RankJudge：一个用于多轮“大模型作为裁判”的合成基准生成器

Abstract: As interactive LLM-based applications are created and refined, model developers need to evaluate the quality of generated text along many possible axes. For simpler systems, human evaluation may be practical, but in complicated systems like conversational chatbots, the amount of generated text can overwhelm human annotation resources. Model developers have begun to rely heavily on auto-evaluation, where LLMs are also used to judge generation quality.

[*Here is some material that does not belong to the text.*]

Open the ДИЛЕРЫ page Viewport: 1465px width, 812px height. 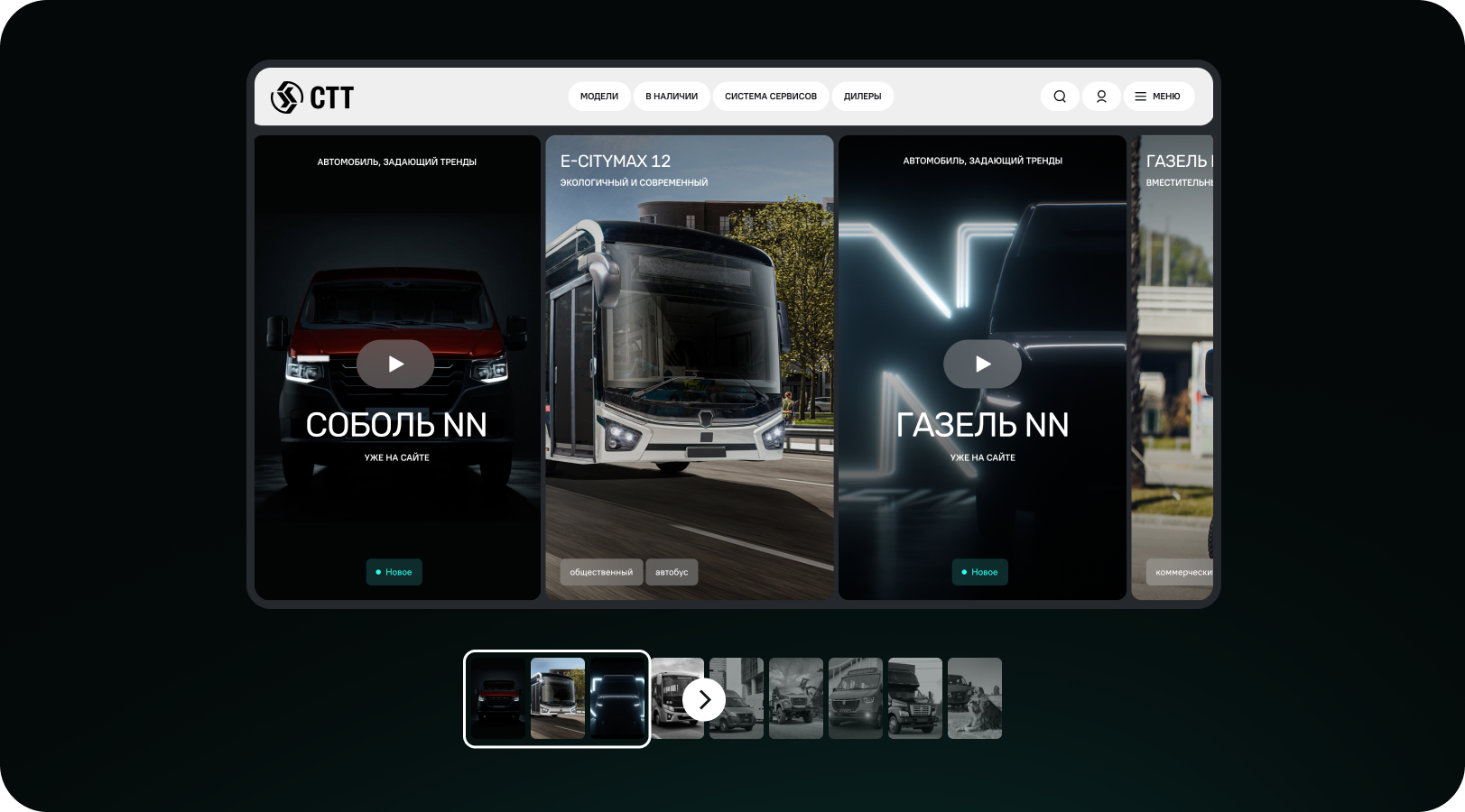[862, 97]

摘要： 随着基于大模型（LLM）的交互式应用不断被创建和优化，模型开发者需要在多个维度上评估生成文本的质量。对于简单的系统，人工评估或许可行；但在对话机器人等复杂系统中，生成文本的数量往往会超出人工标注资源的承受能力。因此，模型开发者已开始高度依赖自动评估，即利用大模型来评判生成内容的质量。

However, existing LLM-as-a-judge benchmarks largely focus on simple Q&A tasks that do not match the complexity of multi-turn conversations. We introduce RankJudge, a benchmark generator for evaluating LLM-as-a-judge on multi-turn conversations grounded in reference documents. RankJudge creates pairs of conversations where one conversation has a single flaw injected into one turn. This construction allows paired conversations to be labeled unambiguously as better or worse, and precisely isolates failure categories to individual turns, enabling a strict joint correctness criterion for judging.

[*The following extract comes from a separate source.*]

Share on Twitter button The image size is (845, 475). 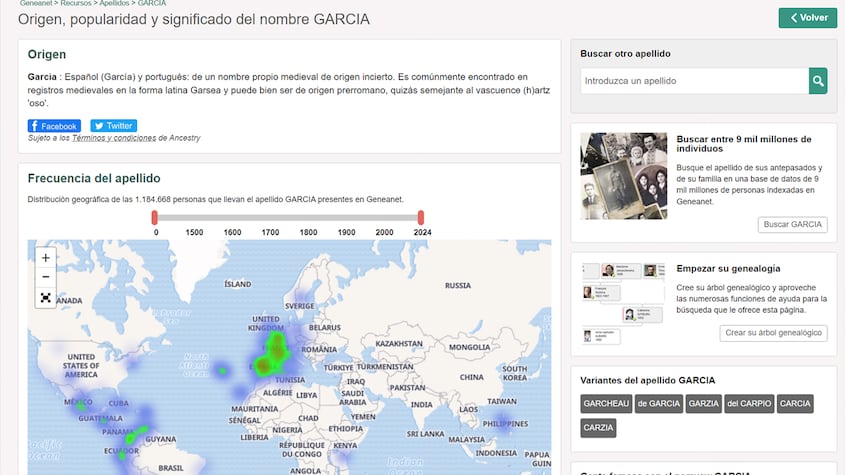113,126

然而，现有的“大模型作为裁判”（LLM-as-a-judge）基准测试大多集中在简单的问答任务上，无法匹配多轮对话的复杂性。我们推出了 RankJudge，这是一个用于评估多轮对话场景下“大模型作为裁判”能力的基准生成器，该基准基于参考文档进行构建。RankJudge 通过创建对话对来实现评估，其中一个对话在某一轮次中被注入了单一缺陷。这种结构使得对话对可以被明确地标注为“优”或“劣”，并能将失败类别精确隔离到单个轮次中，从而为评判提供了一套严格的联合正确性标准。

We implement RankJudge across the domains of machine learning, biomedicine, and finance, evaluate 21 frontier LLM judges, and rank those judges via the Bradley-Terry model. Our formulation also allows ranking each conversation pair with difficulty ratings, which we use to dynamically curate the evaluation slice to reduce label noise, as confirmed via human annotation. We find that judge rankings are stable under partial observability, coarser correctness criteria, and an alternative random-walk rating algorithm.

我们在机器学习、生物医学和金融领域实现了 RankJudge，评估了 21 个前沿大模型裁判，并通过 Bradley-Terry 模型对这些裁判进行了排名。我们的方案还允许根据难度等级对每个对话对进行排序，我们利用这一点动态筛选评估切片，以减少标签噪声，这一点已通过人工标注得到证实。研究发现，在部分可观测性、更粗略的正确性标准以及替代的随机游走评分算法下，裁判的排名结果依然保持稳定。